Par ailleurs, l'intervention systémique est encore parfois cantonnée à la thérapie familiale, et par extension, aux entretiens familiaux1. Il peut être alors difficile d'envisager une intervention systémique avec un seul individu. On peut aisément le comprendre puisque l'épistémologie systémique s'appuie sur l'étude des relations entre les individus et non pas sur les individus eux-mêmes. Il s'agit d'une théorie portant sur l'interpersonnel et l'intersubjectivité et non pas sur l'intrapsychique. Il est aussi permis de penser qu'à l'époque de la naissance de ce mouvement dans les années cinquante, il était important de le différencier des autres approches thérapeutiques axées essentiellement sur l'entretien duel. Cette distinction est encore bien présente aujourd'hui. Il y a d'un côté l'approche systémique, perçue comme pertinente pour intervenir auprès des systèmes (famille, couple, équipe, institution), et d'un autre côté, d'autres courants théoriques comme par exemple, la psychanalyse ou les TCC2 considérés comme plus à même d'intervenir auprès d'un individu. Le vécu du terrain est bien plus complexe. En effet, il nous est arrivé d'observer :
- D'une part, qu'une intervention qualifiée de « systémique » avec tous les membres d'une famille, ne l'était pas systématiquement. Elle pouvait consister davantage en une succession d'entretiens individuels devant témoins, sans réelle connexion entre ses membres.
- D'autre part, qu'une intervention auprès d'un seul individu pouvait être systémique car elle venait mobiliser plusieurs membres de la famille par rétroaction, pendant et après la séance, alors même qu'ils étaient absents.
Si, dans le champ systémique, la thérapie familiale a été largement médiatisée et répandue, il n'en reste pas moins vrai que d'autres courants de la systémie se sont écartés de ce seul modèle pour proposer d'autres manières de faire. Le courant interactionnel de Palo ALTO3, qui a donné naissance aux thérapies brèves, et le courant transgénérationnel des systèmes émotifs de Murray BOWEN4, ont proposé et développé chacun de leur côté, un modèle systémique à partir d'une personne, celle-ci étant alors considérée comme la porte d'entrée du système et le principal levier pour faire émerger le changement.
1 - Nous utiliserons le terme thérapeute ou intervenant.

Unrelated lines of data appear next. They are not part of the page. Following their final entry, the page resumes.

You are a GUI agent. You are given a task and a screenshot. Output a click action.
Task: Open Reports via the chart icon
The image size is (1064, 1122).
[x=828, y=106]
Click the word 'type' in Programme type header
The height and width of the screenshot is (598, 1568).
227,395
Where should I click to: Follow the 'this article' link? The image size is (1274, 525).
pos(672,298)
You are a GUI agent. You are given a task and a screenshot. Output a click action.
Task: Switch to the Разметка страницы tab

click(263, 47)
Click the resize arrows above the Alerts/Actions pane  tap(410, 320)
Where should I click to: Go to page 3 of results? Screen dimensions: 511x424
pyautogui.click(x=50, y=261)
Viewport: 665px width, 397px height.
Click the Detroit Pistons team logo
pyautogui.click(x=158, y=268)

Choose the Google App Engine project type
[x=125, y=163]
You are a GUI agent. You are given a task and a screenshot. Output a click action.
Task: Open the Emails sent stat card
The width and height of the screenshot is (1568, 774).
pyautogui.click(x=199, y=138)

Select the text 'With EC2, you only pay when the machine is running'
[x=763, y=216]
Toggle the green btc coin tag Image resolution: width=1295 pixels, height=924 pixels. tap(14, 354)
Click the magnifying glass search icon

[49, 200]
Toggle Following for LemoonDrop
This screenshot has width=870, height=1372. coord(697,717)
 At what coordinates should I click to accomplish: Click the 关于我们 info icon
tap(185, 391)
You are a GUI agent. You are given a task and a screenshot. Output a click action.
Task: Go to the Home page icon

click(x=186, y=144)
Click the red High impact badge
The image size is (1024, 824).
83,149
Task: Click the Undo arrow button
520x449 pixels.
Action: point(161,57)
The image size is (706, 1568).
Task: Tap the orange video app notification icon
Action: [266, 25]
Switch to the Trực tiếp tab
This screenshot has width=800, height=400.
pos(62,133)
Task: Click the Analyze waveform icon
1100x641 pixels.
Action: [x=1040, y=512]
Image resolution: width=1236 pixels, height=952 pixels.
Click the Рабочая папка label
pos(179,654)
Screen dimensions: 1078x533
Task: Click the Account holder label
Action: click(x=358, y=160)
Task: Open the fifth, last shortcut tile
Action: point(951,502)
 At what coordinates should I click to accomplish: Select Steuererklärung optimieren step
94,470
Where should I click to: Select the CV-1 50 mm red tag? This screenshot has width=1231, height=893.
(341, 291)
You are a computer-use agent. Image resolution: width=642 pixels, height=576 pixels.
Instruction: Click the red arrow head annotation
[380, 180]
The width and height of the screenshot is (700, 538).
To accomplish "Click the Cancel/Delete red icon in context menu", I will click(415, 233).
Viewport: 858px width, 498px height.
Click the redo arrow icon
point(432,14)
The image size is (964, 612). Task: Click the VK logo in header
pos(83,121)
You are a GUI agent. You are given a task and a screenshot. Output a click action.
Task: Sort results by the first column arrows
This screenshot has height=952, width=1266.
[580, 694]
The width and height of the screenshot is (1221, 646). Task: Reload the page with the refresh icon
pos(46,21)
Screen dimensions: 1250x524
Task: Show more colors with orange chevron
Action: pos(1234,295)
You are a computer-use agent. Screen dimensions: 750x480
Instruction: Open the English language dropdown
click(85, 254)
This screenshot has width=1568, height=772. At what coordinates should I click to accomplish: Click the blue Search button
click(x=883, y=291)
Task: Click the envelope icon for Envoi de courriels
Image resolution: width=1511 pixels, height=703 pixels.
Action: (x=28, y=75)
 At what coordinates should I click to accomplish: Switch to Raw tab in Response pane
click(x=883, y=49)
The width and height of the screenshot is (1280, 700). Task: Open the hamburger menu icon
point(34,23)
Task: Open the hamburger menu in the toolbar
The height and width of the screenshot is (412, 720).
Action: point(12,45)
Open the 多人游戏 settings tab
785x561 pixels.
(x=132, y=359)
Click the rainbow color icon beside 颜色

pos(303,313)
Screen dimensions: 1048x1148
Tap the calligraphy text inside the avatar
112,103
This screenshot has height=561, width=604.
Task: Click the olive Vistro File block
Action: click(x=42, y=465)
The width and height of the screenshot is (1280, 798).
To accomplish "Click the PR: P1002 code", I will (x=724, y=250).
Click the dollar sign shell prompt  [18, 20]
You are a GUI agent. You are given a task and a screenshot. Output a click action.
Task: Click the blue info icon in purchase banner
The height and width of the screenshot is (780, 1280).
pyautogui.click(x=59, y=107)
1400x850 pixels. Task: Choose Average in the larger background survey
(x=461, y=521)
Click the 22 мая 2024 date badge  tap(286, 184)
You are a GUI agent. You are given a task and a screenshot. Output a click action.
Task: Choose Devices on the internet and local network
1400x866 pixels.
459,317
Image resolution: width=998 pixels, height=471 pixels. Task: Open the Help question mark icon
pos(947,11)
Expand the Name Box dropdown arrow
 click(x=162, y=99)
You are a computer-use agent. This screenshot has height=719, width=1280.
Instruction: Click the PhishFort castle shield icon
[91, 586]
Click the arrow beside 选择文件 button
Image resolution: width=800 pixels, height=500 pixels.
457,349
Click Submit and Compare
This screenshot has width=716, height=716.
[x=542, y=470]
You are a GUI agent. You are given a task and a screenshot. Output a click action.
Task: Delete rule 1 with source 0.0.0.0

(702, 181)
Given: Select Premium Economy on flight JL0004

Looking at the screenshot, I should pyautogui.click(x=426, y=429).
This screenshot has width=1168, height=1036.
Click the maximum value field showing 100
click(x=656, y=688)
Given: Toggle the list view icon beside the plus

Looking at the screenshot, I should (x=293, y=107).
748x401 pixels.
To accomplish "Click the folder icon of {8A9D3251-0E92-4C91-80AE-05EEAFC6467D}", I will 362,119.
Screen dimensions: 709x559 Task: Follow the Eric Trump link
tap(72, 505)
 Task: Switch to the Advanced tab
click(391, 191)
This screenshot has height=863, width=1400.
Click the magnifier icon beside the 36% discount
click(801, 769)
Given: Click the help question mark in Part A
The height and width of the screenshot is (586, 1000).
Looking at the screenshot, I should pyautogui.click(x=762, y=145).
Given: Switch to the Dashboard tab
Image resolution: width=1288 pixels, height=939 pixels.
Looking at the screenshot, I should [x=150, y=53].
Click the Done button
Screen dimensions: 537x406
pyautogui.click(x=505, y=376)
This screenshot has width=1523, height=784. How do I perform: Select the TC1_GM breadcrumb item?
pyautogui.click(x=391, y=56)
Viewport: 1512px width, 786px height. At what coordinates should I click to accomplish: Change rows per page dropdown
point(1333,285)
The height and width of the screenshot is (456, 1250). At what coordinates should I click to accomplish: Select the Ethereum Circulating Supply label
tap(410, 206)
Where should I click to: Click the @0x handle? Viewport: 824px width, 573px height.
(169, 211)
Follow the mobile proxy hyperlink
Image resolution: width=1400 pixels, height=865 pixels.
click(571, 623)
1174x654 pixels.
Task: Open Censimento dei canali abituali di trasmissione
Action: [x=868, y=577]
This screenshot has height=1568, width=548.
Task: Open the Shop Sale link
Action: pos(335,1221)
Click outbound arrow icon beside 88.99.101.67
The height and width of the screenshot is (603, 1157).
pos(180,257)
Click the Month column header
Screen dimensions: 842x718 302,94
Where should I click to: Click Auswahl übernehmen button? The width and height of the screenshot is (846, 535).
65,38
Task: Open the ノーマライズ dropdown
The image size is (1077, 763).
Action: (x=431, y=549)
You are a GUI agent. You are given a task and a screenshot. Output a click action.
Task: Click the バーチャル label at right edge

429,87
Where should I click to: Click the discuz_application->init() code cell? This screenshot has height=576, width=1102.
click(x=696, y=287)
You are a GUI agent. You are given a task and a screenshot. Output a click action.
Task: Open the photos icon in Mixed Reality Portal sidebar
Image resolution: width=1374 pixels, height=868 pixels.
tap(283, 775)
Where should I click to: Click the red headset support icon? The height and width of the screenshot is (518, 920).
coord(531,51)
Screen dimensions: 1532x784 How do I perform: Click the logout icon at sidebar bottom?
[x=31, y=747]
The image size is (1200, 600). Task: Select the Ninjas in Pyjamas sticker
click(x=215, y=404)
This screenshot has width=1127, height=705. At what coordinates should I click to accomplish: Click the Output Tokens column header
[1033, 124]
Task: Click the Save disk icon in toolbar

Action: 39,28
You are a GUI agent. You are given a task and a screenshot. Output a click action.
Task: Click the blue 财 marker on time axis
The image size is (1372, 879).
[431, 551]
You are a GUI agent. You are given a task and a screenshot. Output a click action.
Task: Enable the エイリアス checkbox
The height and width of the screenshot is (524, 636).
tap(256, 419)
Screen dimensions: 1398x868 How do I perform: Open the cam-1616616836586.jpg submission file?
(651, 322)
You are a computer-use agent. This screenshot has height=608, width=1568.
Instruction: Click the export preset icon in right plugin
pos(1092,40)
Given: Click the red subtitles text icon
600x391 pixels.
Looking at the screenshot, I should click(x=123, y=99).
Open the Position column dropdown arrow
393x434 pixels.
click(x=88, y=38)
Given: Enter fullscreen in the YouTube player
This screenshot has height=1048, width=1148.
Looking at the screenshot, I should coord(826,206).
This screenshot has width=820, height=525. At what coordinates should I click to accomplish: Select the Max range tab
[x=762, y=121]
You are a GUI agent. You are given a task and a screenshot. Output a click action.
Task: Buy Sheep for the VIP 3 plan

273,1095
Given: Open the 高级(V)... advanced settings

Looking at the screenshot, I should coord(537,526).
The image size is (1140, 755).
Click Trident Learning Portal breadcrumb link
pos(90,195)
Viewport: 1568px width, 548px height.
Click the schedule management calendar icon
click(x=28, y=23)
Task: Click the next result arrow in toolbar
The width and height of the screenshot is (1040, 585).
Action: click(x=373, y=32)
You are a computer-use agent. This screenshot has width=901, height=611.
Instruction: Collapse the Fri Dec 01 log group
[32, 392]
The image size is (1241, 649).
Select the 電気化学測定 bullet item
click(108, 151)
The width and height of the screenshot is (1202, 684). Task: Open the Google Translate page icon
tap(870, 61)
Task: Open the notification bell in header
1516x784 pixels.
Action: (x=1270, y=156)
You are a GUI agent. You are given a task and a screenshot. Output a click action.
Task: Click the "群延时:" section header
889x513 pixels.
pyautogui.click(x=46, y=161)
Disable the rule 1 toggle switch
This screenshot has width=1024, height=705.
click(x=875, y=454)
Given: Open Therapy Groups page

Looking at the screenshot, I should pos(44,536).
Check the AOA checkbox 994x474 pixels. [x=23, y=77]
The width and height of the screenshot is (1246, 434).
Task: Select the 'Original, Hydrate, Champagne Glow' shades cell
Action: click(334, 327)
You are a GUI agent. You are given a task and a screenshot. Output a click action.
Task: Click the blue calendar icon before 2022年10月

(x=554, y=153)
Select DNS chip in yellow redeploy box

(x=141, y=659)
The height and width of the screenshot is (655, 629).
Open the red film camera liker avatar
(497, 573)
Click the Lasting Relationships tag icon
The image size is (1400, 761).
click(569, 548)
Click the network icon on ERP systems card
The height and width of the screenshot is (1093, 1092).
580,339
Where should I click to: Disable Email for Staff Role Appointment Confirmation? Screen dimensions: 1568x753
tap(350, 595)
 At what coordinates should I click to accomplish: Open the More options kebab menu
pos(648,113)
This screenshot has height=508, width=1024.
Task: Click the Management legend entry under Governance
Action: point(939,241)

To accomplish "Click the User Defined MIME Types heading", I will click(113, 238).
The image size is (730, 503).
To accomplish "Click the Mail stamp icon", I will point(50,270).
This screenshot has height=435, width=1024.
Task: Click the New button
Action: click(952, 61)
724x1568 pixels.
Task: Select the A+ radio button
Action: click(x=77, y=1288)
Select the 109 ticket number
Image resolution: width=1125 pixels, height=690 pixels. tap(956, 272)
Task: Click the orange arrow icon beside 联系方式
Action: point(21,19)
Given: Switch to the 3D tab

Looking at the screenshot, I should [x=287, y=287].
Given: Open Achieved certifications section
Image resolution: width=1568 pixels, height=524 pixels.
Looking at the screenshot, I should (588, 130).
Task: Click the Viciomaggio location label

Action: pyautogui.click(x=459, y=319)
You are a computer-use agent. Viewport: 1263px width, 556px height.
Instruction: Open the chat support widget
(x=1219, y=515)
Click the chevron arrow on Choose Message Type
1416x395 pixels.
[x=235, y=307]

De même, nous alternerons les termes usager, patient, demandeur. Notre propos s'applique à tous les contextes d'intervention.
2 - TCC : Thérapies cognitivo-comportementales.
3 - L'école de Palo ALTO a été fondée, entre autres, par Grégory BATESON en 1950, aux Etats-Unis.
4 - Murray BOWEN (1913/1990) - Psychiatre américain - Thérapeute familial - Pionnier de l'approche transgénérationnelle.